I still wake up early, despite being off the steroids for several weeks now. It may be that some of the medication I take has a stimulating effect but as far as I know this should not be the case. I like it actually. It may be a bit tiresome for M but she endures it uncomplainingly. Anyway when I wake up, after catching up on a few work e-mails and reading the BBC entertainment news hoping it will feature pictures of what ever her name is from Game of Thrones, I have taken to writing random bits of poetry and prose. Oh dear we should all cry! Cancer brings out the crap poet much as it brings out crap marathon runners and of course bloggers. Nothing to be ashamed of I suppose but probably best kept out of the public domain – just in case posterity is less understanding than ones loving family who are so nice and too worried to be anything less than encouraging of the limp literary efforts that emerge. Anyway none of my cobblers is intended for public consumption ( although one escaped onto the blog in a moment of misguided self appreciation eg. I found myself saying “coo this is pretty good – I must let my public know how clever I am” – secretly I still think that – so if you have not read ‘Chemo Café’ prepare yourself for a treat) and certainly none of it is intended to be actual poetry but all that said I have noticed a curious phenomenon.

For me writing about something personal and turning it into a poem is a matter of dwelling over those fragments of my life that continue to elicit feelings. I cannot imagine being a proper writer and being able to turn my hand to writing about something that I have not experienced. How do they do that? I know you can do a lot of research but how do you end up really caring about the life of someone who isn’t in someway you. Is this the mark of a proper writer as against a diarist or journalist? Naturally this has a limiting effect on what I can write about. Not having done that many things that would interest anyone but me I end up churning over my own preoccupations and obsessions in a neurotic way that is somewhat misleading (I am no more neurotic and disturbed than everyone else I know). Besides which, why is that the only things that stimulate the muse in me are sad or perverted in some way. Most of my life has been sublimely happy. From the moment I met M and subsequently had our two boys things have been pretty marvellous but these events and many other happy things remain unrepresented in my output at least so far. Instead I dwell on the few childhood traumas and the disturbing fearful side of my personality giving a pretty awful not to say screwed up impression of myself. I am not at all sure this is healthy. Anyway I have come to a profound truth. I have concluded that this is because it is easier.

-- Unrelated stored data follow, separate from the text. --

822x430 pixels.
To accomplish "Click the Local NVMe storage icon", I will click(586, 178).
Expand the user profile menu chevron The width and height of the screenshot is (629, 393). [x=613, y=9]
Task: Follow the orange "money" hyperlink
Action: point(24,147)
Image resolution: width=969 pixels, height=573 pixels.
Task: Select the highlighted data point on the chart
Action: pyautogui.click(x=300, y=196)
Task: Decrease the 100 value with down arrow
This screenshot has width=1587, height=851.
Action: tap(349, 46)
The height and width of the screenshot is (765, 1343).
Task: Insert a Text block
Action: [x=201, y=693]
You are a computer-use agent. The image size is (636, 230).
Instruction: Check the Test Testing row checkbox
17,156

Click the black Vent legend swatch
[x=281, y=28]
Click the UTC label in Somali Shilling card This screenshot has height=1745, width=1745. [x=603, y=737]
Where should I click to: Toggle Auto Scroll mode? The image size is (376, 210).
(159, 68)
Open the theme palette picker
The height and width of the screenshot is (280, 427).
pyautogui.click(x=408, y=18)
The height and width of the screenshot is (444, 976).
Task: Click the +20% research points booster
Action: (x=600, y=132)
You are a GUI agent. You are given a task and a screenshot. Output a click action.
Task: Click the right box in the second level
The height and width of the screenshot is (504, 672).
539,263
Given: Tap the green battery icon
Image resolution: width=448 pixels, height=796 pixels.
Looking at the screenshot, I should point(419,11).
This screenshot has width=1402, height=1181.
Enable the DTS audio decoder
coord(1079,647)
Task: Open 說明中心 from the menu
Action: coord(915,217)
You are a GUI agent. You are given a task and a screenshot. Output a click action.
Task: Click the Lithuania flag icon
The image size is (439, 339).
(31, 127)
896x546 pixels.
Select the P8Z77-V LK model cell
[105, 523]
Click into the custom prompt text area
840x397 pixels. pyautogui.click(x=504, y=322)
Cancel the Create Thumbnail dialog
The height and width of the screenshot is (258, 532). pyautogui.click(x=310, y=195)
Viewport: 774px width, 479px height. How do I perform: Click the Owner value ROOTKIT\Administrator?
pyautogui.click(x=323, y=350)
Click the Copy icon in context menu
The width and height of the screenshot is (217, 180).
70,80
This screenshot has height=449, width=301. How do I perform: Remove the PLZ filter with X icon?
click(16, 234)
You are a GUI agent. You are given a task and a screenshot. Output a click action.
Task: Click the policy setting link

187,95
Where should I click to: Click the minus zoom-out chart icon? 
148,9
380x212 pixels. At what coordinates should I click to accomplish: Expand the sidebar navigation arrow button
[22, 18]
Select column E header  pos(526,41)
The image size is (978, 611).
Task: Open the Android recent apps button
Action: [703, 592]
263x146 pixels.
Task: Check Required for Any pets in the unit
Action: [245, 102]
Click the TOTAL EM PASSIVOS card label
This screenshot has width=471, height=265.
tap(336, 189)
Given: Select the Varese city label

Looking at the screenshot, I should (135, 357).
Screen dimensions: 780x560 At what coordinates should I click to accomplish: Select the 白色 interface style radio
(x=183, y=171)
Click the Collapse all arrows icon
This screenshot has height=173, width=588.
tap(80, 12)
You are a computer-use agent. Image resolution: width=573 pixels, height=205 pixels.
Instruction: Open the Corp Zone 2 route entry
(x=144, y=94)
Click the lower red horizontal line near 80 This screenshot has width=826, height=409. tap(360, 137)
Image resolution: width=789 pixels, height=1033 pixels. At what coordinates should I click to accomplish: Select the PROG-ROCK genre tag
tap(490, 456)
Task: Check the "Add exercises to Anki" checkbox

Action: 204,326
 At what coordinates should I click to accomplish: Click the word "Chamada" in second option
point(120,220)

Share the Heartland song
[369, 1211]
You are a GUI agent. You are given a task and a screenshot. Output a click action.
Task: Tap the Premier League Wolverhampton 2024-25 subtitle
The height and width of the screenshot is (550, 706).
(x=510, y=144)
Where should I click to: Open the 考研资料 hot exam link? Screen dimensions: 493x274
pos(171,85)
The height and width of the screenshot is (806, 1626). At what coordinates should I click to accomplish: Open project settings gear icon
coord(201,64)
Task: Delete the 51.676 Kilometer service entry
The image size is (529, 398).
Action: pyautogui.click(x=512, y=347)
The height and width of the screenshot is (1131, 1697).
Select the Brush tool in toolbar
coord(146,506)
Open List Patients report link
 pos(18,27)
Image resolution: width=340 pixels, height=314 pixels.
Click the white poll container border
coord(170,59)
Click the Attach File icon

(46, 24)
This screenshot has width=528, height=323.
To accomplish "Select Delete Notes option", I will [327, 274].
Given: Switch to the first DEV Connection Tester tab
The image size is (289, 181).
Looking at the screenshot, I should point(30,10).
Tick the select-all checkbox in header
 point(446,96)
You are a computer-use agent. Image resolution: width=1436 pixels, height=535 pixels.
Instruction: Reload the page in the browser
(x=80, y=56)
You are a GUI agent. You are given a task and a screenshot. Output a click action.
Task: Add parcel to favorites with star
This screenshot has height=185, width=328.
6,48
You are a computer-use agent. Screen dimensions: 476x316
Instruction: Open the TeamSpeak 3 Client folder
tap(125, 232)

I have long believed, indeed I was trained to believe that being light and funny in art is much harder than being earnest and deep. Shakespeare was a genius because he could do both.
The best actors I have worked with could do comedy. If they chose to do tragedy as well they were always brilliant. The reverse did not apply. Composers are the same in my view. I have long been a great admirer of the scariness of Benjamin Britten but boy he is embarrassingly camp when he is trying to be funny in Albert Herring. Mozart on the other hand manages to make Don Giovanni funny first and scarier as a consequence. It’s a doddle to produce some piece of esoteric weirdness that plumbs the depths of existential despair compared to the task of writing a joke that actually gets a spontaneous laugh from an audience less prepared to be conned by cleverness and obscurity. I would not dare to write a witty poem as I know the result would be excruciating but to write something full of unresolved implications laced with a few macabre childlike resonances – most of my oeuvre follows that formula, is easy-peasy.

What is it about the shitty bits of life that stick, compared to the jolly bits that don’t. Oh well I guess I am in a sticky bit – drat! Plenty of material for my future collection of existential musings – look forward all.